What is expected = Restating every entry exactly is the whole task.

──────── Data to process

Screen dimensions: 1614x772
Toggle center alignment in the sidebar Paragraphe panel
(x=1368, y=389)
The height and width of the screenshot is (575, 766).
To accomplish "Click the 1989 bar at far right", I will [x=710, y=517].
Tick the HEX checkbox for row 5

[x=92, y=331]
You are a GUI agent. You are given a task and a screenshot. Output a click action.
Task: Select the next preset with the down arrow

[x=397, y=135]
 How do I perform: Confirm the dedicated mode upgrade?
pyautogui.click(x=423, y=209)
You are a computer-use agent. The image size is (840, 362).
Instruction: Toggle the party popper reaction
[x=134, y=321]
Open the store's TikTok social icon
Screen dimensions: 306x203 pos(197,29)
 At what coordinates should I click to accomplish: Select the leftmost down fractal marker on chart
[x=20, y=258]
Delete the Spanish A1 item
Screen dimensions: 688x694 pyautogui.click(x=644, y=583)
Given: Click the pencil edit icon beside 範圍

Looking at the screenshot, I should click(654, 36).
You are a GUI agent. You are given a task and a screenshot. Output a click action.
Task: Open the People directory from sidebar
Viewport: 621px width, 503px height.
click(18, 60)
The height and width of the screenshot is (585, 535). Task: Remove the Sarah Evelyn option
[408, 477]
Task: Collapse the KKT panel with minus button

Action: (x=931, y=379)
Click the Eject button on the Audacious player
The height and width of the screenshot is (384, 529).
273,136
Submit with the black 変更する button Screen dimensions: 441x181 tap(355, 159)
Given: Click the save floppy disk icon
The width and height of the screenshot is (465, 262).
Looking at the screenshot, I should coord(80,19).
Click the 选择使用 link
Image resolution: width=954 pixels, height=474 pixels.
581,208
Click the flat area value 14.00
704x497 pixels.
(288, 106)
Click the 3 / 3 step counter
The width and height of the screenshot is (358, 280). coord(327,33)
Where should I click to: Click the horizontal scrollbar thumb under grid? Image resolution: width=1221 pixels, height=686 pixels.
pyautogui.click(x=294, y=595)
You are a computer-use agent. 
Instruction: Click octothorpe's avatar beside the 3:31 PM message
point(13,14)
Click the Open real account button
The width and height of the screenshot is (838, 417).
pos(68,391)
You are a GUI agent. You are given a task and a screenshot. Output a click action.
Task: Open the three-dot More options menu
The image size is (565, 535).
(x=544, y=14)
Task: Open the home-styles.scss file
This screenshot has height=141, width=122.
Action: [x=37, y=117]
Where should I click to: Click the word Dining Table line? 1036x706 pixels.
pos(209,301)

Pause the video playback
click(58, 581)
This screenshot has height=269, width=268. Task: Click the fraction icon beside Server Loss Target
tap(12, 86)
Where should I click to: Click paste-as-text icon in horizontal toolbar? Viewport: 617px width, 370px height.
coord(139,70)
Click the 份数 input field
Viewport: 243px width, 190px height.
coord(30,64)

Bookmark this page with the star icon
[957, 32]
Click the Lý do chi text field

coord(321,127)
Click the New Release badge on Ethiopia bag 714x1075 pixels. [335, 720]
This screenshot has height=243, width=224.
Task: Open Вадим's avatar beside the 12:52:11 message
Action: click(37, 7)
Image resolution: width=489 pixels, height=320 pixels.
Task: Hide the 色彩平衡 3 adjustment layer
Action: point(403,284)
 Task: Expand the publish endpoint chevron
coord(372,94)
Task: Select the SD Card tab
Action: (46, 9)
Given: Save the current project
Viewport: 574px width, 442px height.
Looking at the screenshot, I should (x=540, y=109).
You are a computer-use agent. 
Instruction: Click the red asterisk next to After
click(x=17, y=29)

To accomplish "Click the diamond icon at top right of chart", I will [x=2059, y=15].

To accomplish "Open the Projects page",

────────────────

Result for this task =
Screen dimensions: 1614x772
Toggle center alignment in the sidebar Paragraphe panel
(x=1368, y=389)
The height and width of the screenshot is (575, 766).
To accomplish "Click the 1989 bar at far right", I will [x=710, y=517].
Tick the HEX checkbox for row 5

[x=92, y=331]
You are a GUI agent. You are given a task and a screenshot. Output a click action.
Task: Select the next preset with the down arrow

[x=397, y=135]
 How do I perform: Confirm the dedicated mode upgrade?
pyautogui.click(x=423, y=209)
You are a computer-use agent. The image size is (840, 362).
Instruction: Toggle the party popper reaction
[x=134, y=321]
Open the store's TikTok social icon
Screen dimensions: 306x203 pos(197,29)
 At what coordinates should I click to accomplish: Select the leftmost down fractal marker on chart
[x=20, y=258]
Delete the Spanish A1 item
Screen dimensions: 688x694 pyautogui.click(x=644, y=583)
Given: Click the pencil edit icon beside 範圍

Looking at the screenshot, I should click(654, 36).
You are a GUI agent. You are given a task and a screenshot. Output a click action.
Task: Open the People directory from sidebar
Viewport: 621px width, 503px height.
click(18, 60)
The height and width of the screenshot is (585, 535). Task: Remove the Sarah Evelyn option
[408, 477]
Task: Collapse the KKT panel with minus button

Action: (x=931, y=379)
Click the Eject button on the Audacious player
The height and width of the screenshot is (384, 529).
273,136
Submit with the black 変更する button Screen dimensions: 441x181 tap(355, 159)
Given: Click the save floppy disk icon
The width and height of the screenshot is (465, 262).
Looking at the screenshot, I should coord(80,19).
Click the 选择使用 link
Image resolution: width=954 pixels, height=474 pixels.
581,208
Click the flat area value 14.00
704x497 pixels.
(288, 106)
Click the 3 / 3 step counter
The width and height of the screenshot is (358, 280). coord(327,33)
Where should I click to: Click the horizontal scrollbar thumb under grid? Image resolution: width=1221 pixels, height=686 pixels.
pyautogui.click(x=294, y=595)
You are a computer-use agent. 
Instruction: Click octothorpe's avatar beside the 3:31 PM message
point(13,14)
Click the Open real account button
The width and height of the screenshot is (838, 417).
pos(68,391)
You are a GUI agent. You are given a task and a screenshot. Output a click action.
Task: Open the three-dot More options menu
The image size is (565, 535).
(x=544, y=14)
Task: Open the home-styles.scss file
This screenshot has height=141, width=122.
Action: [x=37, y=117]
Where should I click to: Click the word Dining Table line? 1036x706 pixels.
pos(209,301)

Pause the video playback
click(58, 581)
This screenshot has height=269, width=268. Task: Click the fraction icon beside Server Loss Target
tap(12, 86)
Where should I click to: Click paste-as-text icon in horizontal toolbar? Viewport: 617px width, 370px height.
coord(139,70)
Click the 份数 input field
Viewport: 243px width, 190px height.
coord(30,64)

Bookmark this page with the star icon
[957, 32]
Click the Lý do chi text field

coord(321,127)
Click the New Release badge on Ethiopia bag 714x1075 pixels. [335, 720]
This screenshot has height=243, width=224.
Task: Open Вадим's avatar beside the 12:52:11 message
Action: click(37, 7)
Image resolution: width=489 pixels, height=320 pixels.
Task: Hide the 色彩平衡 3 adjustment layer
Action: point(403,284)
 Task: Expand the publish endpoint chevron
coord(372,94)
Task: Select the SD Card tab
Action: (46, 9)
Given: Save the current project
Viewport: 574px width, 442px height.
Looking at the screenshot, I should (x=540, y=109).
You are a computer-use agent. 
Instruction: Click the red asterisk next to After
click(x=17, y=29)

To accomplish "Click the diamond icon at top right of chart", I will [x=2059, y=15].

To accomplish "Open the Projects page",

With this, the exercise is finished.